Literature DB >> 30873427

Early Hospital Mortality Prediction using Vital Signals.

Reza Sadeghi1, Tanvi Banerjee1, William Romine2.   

Abstract

Early hospital mortality prediction is critical as intensivists strive to make efficient medical decisions about the severely ill patients staying in intensive care units (ICUs). As a result, various methods have been developed to address this problem based on clinical records. However, some of the laboratory test results are time-consuming and need to be processed. In this paper, we propose a novel method to predict mortality using features extracted from the heart signals of patients within the first hour of ICU admission. In order to predict the risk, quantitative features have been computed based on the heart rate signals of ICU patients suffering cardiovascular diseases. Each signal is described in terms of 12 statistical and signal-based features. The extracted features are fed into eight classifiers: decision tree, linear discriminant, logistic regression, support vector machine (SVM), random forest, boosted trees, Gaussian SVM, and K-nearest neighborhood (K-NN). To derive insight into the performance of the proposed method, several experiments have been conducted using the well-known clinical dataset named Medical Information Mart for Intensive Care III (MIMIC-III). The experimental results demonstrate the capability of the proposed method in terms of precision, recall, F1-score, and area under the receiver operating characteristic curve (AUC). The decision tree classifier satisfies both accuracy and interpretability better than the other classifiers, producing an F1-score and AUC equal to 0.91 and 0.93, respectively. It indicates that heart rate signals can be used for predicting mortality in patients in the care units especially coronary care units (CCUs), achieving a comparable performance with existing predictions that rely on high dimensional features from clinical records which need to be processed and may contain missing information.

Entities:  

Keywords:  intensive care; mortality prediction; statistical and signal-based features

Year:  2018        PMID: 30873427      PMCID: PMC6411064          DOI: 10.1016/j.smhl.2018.07.001

Source DB:  PubMed          Journal:  Smart Health (Amst)        ISSN: 2352-6483


  3 in total

1.  Outcome Prediction in Critically-Ill Patients with Venous Thromboembolism and/or Cancer Using Machine Learning Algorithms: External Validation and Comparison with Scoring Systems.
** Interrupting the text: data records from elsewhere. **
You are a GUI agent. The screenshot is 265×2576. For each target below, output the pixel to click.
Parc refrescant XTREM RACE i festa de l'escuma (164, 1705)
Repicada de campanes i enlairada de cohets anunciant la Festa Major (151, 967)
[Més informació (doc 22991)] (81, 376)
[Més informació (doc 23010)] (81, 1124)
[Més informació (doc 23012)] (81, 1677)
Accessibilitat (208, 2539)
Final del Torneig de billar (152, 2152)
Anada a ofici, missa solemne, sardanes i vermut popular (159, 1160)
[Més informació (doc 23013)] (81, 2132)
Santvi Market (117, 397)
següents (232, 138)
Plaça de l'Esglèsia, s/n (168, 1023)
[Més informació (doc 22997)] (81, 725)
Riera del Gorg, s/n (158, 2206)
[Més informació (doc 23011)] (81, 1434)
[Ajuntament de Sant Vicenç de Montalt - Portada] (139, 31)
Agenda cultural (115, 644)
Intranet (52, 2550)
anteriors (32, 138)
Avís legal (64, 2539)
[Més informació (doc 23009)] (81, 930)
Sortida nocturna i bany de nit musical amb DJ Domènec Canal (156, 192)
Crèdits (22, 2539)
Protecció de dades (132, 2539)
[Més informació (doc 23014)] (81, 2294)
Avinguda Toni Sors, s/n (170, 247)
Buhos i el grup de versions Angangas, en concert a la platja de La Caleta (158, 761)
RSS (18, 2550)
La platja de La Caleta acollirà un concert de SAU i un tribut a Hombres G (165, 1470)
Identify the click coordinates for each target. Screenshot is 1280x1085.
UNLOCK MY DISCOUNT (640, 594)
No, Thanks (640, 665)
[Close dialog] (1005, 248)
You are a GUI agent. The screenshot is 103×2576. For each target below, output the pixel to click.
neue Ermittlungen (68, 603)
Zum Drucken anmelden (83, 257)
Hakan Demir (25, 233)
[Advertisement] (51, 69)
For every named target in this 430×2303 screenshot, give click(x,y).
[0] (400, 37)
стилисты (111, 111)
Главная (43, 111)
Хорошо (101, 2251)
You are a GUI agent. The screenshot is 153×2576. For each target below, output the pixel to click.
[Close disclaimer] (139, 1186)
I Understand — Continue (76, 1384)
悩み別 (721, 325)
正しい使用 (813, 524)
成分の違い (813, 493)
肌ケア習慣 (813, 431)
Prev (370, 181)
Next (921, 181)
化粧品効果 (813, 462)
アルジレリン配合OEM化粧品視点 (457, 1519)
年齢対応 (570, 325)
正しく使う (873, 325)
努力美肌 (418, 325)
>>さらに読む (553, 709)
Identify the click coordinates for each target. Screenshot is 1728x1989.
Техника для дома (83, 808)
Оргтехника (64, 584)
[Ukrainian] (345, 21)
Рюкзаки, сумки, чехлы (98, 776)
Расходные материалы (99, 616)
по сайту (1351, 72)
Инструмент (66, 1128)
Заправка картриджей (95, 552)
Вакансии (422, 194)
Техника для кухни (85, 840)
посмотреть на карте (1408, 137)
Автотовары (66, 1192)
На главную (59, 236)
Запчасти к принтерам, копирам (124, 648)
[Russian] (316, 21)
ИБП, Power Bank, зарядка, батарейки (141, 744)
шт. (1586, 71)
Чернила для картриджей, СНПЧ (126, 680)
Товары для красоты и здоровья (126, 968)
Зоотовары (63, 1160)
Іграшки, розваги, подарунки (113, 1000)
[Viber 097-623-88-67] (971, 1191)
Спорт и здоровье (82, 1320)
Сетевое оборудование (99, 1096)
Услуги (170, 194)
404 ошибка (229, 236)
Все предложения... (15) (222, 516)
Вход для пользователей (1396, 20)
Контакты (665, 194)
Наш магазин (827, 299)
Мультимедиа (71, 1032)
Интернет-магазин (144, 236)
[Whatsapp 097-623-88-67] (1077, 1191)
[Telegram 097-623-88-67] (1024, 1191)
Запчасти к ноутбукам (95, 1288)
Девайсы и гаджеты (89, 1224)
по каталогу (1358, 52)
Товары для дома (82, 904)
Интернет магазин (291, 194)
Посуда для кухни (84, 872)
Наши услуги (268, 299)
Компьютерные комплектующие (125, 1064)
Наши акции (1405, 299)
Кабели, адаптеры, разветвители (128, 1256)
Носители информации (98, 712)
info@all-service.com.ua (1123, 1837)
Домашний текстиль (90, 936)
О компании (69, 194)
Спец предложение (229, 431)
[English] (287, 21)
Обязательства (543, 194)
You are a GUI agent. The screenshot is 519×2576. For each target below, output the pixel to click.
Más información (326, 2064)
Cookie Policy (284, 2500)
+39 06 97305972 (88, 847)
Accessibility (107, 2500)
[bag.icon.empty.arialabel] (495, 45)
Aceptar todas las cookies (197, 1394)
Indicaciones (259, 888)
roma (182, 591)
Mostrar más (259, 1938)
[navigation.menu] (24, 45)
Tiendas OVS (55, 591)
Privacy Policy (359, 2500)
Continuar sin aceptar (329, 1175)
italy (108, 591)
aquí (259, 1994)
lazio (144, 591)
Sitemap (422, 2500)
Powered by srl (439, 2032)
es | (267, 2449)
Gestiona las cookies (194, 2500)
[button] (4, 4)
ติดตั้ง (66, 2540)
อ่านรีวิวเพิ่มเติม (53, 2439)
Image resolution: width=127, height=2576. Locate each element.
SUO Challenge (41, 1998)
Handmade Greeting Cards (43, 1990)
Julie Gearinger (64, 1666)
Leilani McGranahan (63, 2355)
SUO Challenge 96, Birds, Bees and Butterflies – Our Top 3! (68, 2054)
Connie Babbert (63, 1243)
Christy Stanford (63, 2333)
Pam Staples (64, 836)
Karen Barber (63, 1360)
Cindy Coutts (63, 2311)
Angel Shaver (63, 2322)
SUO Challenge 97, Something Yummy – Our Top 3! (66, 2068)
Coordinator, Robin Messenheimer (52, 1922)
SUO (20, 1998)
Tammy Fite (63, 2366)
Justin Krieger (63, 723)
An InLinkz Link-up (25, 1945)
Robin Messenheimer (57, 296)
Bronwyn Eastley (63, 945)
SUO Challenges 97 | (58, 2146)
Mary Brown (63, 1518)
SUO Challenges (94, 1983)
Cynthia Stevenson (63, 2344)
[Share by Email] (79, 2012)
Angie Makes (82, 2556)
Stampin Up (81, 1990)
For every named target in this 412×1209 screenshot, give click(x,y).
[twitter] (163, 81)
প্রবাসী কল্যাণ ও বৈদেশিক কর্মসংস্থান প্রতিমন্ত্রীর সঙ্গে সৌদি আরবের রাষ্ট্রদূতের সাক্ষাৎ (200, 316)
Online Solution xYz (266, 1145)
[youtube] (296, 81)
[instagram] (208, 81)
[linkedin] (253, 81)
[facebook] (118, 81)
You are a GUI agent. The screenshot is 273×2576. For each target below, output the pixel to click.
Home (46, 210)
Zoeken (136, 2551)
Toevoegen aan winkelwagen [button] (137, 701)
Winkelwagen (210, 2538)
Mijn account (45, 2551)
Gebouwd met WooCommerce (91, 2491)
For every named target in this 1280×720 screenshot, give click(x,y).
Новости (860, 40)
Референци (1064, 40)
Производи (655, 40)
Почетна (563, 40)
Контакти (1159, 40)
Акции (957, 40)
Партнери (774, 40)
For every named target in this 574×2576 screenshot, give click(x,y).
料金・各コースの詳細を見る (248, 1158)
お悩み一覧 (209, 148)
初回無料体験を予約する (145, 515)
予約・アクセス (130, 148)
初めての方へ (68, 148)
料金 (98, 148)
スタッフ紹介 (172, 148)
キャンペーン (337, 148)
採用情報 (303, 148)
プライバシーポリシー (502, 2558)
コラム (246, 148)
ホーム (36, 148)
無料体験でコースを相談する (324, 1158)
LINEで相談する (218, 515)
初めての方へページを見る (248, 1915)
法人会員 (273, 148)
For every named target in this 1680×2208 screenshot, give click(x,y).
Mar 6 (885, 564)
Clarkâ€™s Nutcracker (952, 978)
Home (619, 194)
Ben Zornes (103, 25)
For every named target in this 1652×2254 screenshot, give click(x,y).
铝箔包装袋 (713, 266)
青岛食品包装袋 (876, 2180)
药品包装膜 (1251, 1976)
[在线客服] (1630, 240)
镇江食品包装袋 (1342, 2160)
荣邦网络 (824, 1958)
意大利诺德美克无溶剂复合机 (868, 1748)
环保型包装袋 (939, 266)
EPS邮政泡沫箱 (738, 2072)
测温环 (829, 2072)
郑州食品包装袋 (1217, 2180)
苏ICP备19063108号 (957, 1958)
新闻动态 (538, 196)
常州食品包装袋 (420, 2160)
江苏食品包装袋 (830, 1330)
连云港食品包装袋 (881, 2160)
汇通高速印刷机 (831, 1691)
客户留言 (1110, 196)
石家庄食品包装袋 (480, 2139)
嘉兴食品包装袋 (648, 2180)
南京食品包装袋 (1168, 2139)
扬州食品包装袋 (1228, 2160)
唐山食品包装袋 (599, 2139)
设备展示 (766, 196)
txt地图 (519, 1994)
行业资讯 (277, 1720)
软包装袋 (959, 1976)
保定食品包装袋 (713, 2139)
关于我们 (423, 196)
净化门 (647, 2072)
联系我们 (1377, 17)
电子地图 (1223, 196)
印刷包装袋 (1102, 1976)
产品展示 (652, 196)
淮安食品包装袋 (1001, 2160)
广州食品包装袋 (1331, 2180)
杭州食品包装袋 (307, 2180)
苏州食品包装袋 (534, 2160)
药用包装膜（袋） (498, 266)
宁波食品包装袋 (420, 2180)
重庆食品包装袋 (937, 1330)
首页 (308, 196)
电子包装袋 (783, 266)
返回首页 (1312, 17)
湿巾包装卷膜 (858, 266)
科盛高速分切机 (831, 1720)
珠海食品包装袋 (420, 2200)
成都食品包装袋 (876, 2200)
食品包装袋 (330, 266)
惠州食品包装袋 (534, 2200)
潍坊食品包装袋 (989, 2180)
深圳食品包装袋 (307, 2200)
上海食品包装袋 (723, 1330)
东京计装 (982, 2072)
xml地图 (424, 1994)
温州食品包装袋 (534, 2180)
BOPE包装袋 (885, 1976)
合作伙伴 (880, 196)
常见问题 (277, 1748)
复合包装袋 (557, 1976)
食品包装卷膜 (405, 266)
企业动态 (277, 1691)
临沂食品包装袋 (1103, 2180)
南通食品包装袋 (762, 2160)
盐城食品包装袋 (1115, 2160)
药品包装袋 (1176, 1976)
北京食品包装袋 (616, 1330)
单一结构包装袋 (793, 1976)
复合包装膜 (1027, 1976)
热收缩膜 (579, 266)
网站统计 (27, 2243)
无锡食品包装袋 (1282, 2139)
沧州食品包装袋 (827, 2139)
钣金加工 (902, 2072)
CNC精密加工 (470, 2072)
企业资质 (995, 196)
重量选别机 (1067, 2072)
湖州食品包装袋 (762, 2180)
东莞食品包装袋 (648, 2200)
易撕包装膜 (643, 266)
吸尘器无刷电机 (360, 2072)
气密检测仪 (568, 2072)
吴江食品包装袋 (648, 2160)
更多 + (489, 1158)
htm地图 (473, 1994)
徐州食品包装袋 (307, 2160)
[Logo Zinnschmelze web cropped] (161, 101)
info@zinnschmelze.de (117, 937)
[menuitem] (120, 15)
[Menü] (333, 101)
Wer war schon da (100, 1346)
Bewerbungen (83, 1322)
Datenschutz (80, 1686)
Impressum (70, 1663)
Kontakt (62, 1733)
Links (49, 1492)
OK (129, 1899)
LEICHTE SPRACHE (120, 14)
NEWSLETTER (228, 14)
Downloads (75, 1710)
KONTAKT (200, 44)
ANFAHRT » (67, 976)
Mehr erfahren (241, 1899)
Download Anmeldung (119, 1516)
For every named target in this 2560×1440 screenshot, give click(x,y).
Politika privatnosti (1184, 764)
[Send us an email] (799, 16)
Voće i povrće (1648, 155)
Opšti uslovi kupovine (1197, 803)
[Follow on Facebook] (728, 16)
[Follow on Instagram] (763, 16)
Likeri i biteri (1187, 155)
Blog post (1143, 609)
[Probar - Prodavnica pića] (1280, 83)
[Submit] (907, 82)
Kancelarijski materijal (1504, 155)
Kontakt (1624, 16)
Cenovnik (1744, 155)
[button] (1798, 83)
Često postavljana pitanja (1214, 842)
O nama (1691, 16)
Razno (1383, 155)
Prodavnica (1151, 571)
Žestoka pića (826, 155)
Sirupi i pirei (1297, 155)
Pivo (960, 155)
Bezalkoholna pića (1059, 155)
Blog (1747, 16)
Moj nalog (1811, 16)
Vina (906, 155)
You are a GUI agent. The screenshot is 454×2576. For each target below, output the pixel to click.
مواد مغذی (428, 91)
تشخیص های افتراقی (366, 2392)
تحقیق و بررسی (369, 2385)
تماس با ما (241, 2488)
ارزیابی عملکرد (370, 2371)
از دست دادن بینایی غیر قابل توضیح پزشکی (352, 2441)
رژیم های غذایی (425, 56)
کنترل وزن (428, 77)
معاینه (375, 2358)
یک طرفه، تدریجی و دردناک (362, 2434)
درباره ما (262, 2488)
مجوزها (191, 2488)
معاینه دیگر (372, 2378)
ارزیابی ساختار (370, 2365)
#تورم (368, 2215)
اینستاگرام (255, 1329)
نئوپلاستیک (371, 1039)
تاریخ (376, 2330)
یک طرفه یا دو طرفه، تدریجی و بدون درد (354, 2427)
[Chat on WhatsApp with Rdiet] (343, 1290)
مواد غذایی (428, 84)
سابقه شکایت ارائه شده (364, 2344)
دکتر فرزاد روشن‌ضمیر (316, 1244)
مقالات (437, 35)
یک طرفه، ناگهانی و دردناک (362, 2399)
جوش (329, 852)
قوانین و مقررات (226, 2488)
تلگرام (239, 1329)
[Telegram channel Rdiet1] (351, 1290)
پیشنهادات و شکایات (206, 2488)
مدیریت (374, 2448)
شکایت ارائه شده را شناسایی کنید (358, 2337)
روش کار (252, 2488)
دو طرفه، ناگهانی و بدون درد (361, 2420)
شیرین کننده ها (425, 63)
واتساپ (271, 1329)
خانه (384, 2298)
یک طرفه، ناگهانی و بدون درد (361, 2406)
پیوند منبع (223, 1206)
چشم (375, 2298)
Authors:  Vasiliki Danilatou; Stylianos Nikolakakis; Despoina Antonakaki; Christos Tzagkarakis; Dimitrios Mavroidis; Theodoros Kostoulas; Sotirios Ioannidis
Journal:  Int J Mol Sci       Date:  2022-06-27       Impact factor: 6.208

2.  Unstructured clinical notes within the 24 hours since admission predict short, mid & long-term mortality in adult ICU patients.

Authors:  Maria Mahbub; Sudarshan Srinivasan; Ioana Danciu; Alina Peluso; Edmon Begoli; Suzanne Tamang; Gregory D Peterson
Journal:  PLoS One       Date:  2022-01-06       Impact factor: 3.240

3.  Learning to predict in-hospital mortality risk in the intensive care unit with attention-based temporal convolution network.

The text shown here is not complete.